When the topic is romantic relationships, a much more complex process comes into play that has various names in psychological literature. Behind topics treated in current and popular publications such as emotional manipulation and abuse, gaslighting, narcissistic partner or toxic relationship, lies this reality. But by treating it as an individual and psychological situation instead of taking it as a sociological problem, the rape culture behind this has been camouflaged. The Sati tradition of the modern era functions under different disguises. There is definitely parallelism between the reality of women where walking voluntarily toward fire after the husband’s death means being chaste, and women who are asked to keep their bodies constantly young, cared for and in shape for a man’s taste. There is also parallelism between women who according to the Sati tradition did not walk voluntarily toward death and were judged for lack of chastity and turned into living dead, and women judged for not being thin enough, young and beautiful enough, good enough mothers and wives. The lack of love or the need to confirm one’s own existence through another person’s attention are the emotions most susceptible to manipulation and abuse.

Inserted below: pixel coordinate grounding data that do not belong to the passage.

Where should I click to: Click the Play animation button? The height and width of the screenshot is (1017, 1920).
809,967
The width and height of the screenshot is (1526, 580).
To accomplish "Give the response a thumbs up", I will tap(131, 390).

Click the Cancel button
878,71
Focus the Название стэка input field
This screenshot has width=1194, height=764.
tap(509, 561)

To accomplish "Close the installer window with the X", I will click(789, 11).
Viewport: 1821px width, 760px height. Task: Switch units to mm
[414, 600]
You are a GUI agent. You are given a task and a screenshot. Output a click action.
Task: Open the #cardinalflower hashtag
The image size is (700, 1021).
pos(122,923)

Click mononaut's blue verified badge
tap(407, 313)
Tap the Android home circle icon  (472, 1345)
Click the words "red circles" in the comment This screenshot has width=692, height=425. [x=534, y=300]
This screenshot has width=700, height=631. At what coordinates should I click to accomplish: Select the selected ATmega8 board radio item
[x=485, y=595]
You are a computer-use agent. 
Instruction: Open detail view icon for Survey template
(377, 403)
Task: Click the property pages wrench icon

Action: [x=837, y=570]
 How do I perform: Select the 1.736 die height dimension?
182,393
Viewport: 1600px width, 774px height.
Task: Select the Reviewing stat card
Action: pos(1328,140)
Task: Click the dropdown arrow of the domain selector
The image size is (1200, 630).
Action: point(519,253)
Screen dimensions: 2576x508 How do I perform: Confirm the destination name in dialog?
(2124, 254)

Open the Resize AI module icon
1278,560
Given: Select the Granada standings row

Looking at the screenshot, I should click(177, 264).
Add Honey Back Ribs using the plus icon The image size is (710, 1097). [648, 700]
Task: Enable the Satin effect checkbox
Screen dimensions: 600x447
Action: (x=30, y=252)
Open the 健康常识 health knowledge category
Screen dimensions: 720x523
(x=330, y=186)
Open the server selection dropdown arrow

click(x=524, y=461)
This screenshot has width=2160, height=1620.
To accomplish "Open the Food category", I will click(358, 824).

Being loved must always be treated together with the phenomenon of respect. Although this reality is important in relationships between women, it is an indispensable measure in terms of relationships with men. Respect creates distance. You cannot protect your existence without putting limits and distances between those who do not value; do not respect your vital spaces; your decisions; your feelings and thoughts. These are not limits based on moving away from sociality, developing a solitary and individualistic lifestyle. The reality called rape culture is essentially a violation of boundaries. Those boundaries are not thick walls from which we will withdraw from all social relationships, but the struggle to make ethical and aesthetic principles based on freedom prevail. Warning, educating, distancing those who do not realize that they have occupied the autonomous boundaries of your personality, your identity, is also a form of personal and collective self-defense. It means having attitude and stance not only individually toward yourself, but against every form of relationship where a woman is not respected.